-- PROBLEMS TO WORK ON --
a) According to the text on the oneAPI tools release, how much faster were LAMMPS workloads on the Xeon Max CPU with kernels offloaded to six Max Series GPUs?
b) Continue the text on the oneAPI tools release from its last sentence.

-- STUDY TEXT --
==================================================
This new oneAPI tools release helps developers take advantage of the advanced capabilities of Intel hardware:
- 4th Gen Intel Xeon Scalable and Xeon CPU Max Series processors with Intel Advanced Matrix Extensions (Intel AMX), Intel Quick Assist Technology (Intel QAT), Intel AVX-512, bfloat16 and more.
- Intel Data Center GPUs, including Flex Series with hardware-based AV1 encoder, and Max Series GPUs with data type flexibility, Intel Xe Matrix Extensions (Intel XMX), vector engine, Intel Xe Link and other features.
- MLPerf DeepCAM deep learning inference and training performance with Xeon Max CPU showed a 3.6x performance gain over Nvidia at 2.4 and AMD as the baseline 1.0 using Intel AMX enabled by the Intel oneAPI Deep Neural Network Library (oneDNN).
- LAMMPS (large-scale atomic/molecular massively parallel simulator) workloads running on Xeon Max CPU with kernels offloaded to six Max Series GPUs and optimized by oneAPI tools resulted in an up to 16x performance gain over 3rd Gen Intel Xeon or AMD Milan alone.
- Intel Fortran Compiler provides full Fortran language standards support up through Fortran 2018 and expands OpenMP GPU offload support, speeding development of standards-compliant applications.
- Intel oneAPI Math Kernel Library (oneMKL) with extended OpenMP offload capability improves portability.
- Intel oneAPI Deep Neural Network Library (oneDNN) enables 4th Gen Intel Xeon and Max Series CPU processors' advanced deep learning features including Intel AMX, Intel AVX-512, VNNI and bfloat16.
- The Intel oneAPI DPC++/C++ Compiler adds support for new plug-ins from Codeplay Software for Nvidia and AMD GPUs to simplify writing SYCL code and extend code portability across these processor architectures. This provides a unified build environment with integrated tools for cross-platform productivity. As part of this solution, Intel and Codeplay will offer commercial priority support starting with the oneAPI plug-in for Nvidia GPUs.
==================================================
-- INFORMATION PROVIDED --
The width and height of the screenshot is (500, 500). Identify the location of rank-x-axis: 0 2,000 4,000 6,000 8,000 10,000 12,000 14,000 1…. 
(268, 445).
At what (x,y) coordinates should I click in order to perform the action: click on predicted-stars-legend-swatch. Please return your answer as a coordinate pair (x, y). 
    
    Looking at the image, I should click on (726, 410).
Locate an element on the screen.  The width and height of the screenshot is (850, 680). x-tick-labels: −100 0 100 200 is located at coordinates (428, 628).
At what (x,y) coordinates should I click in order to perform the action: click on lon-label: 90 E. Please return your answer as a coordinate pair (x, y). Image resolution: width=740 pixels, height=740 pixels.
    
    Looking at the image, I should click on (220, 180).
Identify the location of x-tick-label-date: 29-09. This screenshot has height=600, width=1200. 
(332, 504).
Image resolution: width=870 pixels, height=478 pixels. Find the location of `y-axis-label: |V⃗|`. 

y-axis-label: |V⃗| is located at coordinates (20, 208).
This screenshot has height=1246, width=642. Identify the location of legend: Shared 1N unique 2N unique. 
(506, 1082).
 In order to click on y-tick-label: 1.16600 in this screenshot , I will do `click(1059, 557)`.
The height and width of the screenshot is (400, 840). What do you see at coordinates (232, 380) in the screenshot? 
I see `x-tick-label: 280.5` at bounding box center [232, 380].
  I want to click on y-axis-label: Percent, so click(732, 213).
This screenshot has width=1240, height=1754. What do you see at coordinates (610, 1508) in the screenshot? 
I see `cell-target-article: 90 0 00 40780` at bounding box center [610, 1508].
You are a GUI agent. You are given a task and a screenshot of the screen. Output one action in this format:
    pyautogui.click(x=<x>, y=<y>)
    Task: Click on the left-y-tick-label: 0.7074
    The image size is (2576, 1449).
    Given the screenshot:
==================================================
-- EXPECTED RESPONSES --
a) Up to 16x faster than 3rd Gen Intel Xeon or AMD Milan alone.

b)
- CUDA-to-SYCL code migration is now easier with more than 100 CUDA APIs added to the Intel DPC++ Compatibility Tool, which is based on open source SYCLomatic.
- Users can identify MPI imbalances at scale with the Intel VTune Profiler.
- Intel Advisor adds automated roofline analysis for Intel Data Center GPU Max Series to identify and prioritize memory, cache or compute bottlenecks and causes, with actionable insights for optimizing data-transfer reuse costs of CPU-to-GPU offloading.
About oneAPI Ecosystem Adoption: Continued ecosystem adoption of oneAPI is ongoing with new Centers of Excellence being established. One, the Open Zettascale Lab at the University of Cambridge, is focused on porting significant exascale candidate codes to oneAPI, including CASTEP, FEniCS and AREPO. The center offers courses and workshops with experts teaching oneAPI methodologies and tools for compiling and porting code and optimizing performance. In total, 30 oneAPI Centers of Excellence have been established.